Sur les frais liés au litige :
Aux termes du deuxième alinéa de l’article 37 de la loi du 10 juillet 1991 : « Dans toutes les instances, le juge condamne la partie tenue aux dépens, ou qui perd son procès, et non bénéficiaire de l'aide juridictionnelle, à payer à l'avocat pouvant être rétribué, totalement ou partiellement, au titre de l'aide juridictionnelle, une somme qu'il détermine et qui ne saurait être inférieure à la part contributive de l'Etat majorée de 50 %, au titre des honoraires et frais non compris dans les dépens que le bénéficiaire de l'aide aurait exposés s'il n'avait pas eu cette aide. Les parties peuvent produire les justificatifs des sommes qu'elles demandent et le juge tient compte de l'équité ou de la situation économique de la partie condamnée. Il peut, même d'office, pour des raisons tirées des mêmes considérations, dire qu'il n'y a pas lieu à cette condamnation. » Aux termes de l’article L. 761-1 du code de justice administrative : « Dans toutes les instances, le juge condamne la partie tenue aux dépens ou, à défaut, la partie perdante, à payer à l'autre partie la somme qu'il détermine, au titre des frais exposés et non compris dans les dépens.
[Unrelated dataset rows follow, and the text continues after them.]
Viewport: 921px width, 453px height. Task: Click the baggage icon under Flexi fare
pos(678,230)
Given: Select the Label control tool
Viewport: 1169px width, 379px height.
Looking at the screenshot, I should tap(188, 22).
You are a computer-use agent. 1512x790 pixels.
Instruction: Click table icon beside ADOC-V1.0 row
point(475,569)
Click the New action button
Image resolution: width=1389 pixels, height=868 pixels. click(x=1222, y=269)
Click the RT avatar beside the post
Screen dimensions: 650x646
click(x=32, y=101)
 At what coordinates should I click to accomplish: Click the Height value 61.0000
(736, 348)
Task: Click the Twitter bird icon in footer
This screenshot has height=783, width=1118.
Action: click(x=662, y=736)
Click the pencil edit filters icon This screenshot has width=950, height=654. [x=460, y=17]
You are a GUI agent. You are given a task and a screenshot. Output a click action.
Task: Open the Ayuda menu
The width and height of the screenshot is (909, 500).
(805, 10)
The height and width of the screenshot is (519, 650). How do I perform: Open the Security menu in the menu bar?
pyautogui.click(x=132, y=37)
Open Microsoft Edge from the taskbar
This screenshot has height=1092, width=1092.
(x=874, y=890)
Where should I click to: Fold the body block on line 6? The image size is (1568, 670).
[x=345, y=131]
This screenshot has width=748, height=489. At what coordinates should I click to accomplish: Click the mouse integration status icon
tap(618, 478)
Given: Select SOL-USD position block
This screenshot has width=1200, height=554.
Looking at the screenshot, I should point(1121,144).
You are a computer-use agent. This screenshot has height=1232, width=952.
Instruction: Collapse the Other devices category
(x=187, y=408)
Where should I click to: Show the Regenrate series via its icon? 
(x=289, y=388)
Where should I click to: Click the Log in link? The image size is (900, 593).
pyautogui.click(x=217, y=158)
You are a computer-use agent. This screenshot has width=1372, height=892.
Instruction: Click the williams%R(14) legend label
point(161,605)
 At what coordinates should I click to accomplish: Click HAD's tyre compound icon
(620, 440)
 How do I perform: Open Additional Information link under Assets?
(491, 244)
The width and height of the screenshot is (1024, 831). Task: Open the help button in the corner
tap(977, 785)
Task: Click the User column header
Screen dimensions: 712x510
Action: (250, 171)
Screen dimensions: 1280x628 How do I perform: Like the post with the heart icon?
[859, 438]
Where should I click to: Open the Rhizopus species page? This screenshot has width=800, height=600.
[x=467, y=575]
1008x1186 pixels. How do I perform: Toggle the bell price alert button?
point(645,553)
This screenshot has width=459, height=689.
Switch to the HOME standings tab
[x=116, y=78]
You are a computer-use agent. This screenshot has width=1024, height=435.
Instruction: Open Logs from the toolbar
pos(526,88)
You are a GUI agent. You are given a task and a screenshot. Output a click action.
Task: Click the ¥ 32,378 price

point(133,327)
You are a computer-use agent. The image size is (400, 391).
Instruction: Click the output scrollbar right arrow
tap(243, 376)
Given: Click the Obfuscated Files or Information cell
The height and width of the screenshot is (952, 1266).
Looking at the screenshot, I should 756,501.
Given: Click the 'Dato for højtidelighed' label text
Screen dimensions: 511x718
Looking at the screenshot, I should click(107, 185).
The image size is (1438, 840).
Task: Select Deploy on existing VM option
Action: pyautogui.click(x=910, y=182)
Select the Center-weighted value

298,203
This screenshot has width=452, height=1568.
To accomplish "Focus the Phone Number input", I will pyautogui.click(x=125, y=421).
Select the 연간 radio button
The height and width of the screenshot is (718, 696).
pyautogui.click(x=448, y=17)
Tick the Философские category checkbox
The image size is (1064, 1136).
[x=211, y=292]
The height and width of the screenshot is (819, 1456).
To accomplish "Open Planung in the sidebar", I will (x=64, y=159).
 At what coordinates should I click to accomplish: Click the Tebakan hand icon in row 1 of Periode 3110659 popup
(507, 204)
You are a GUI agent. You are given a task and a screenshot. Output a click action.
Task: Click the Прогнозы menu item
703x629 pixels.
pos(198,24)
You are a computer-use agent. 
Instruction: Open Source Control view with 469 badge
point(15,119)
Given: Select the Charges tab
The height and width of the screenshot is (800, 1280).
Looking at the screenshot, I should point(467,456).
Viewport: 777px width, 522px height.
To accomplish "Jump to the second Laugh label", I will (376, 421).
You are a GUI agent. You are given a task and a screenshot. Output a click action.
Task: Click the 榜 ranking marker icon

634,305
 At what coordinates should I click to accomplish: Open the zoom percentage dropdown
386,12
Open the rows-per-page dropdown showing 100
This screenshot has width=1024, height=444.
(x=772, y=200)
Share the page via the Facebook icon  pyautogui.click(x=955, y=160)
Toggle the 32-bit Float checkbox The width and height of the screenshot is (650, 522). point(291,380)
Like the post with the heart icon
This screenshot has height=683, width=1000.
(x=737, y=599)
Les parties peuvent produire les justificatifs des sommes qu'elles demandent et le juge tient compte de l'équité ou de la situation économique de la partie condamnée. Il peut, même d'office, pour des raisons tirées des mêmes considérations, dire qu'il n'y a pas lieu à cette condamnation. »
Mme A... est admise au bénéfice de l’aide juridictionnelle à titre provisoire par la présente ordonnance. Par suite, son avocat peut se prévaloir des dispositions précitées du deuxième alinéa de l’article 37 de la loi du 10 juillet 1991. En application de ces dispositions, il y a lieu, dans les circonstances de l’espèce, de mettre à la charge de l’État une somme de 1 200 euros à verser à Me Kacou, sous réserve de l’admission définitive à l’aide juridictionnelle de la requérante, au titre des honoraires et frais que celle-ci aurait exposés si elle n’avait pas bénéficié de cette aide.




O R D O N N E :





Article 1er : Mme A... est admise, à titre provisoire, au bénéfice de l’aide juridictionnelle.

Article 2 : Il n’y a pas lieu de statuer sur les conclusions à fin d’injonction présentées par
Mme A... au titre de l’article L. 521-3 du code de justice administrative.

Article 3 : L’État versera une somme de 1 200 euros à Me Kacou au titre de l’article 37 de la loi du 10 juillet 1991, sous réserve de l’admission définitive à l’aide juridictionnelle de Mme A....

Article 4 : La présente ordonnance sera notifiée à Mme B... A... et au ministre de l’intérieur, ainsi qu’à Me Kacou.

Copie en sera adressée pour information au préfet du Val-de-Marne.


Fait à Melun, le 31 mars 2026.


Le juge des référés,




Signé : P. ZANELLA


La République mande et ordonne au ministre de l’intérieur en ce qui le concerne ou à tous commissaires de justice à ce requis en ce qui concerne les voies de droit commun contre les parties privées, de pourvoir à l’exécution de la présente décision.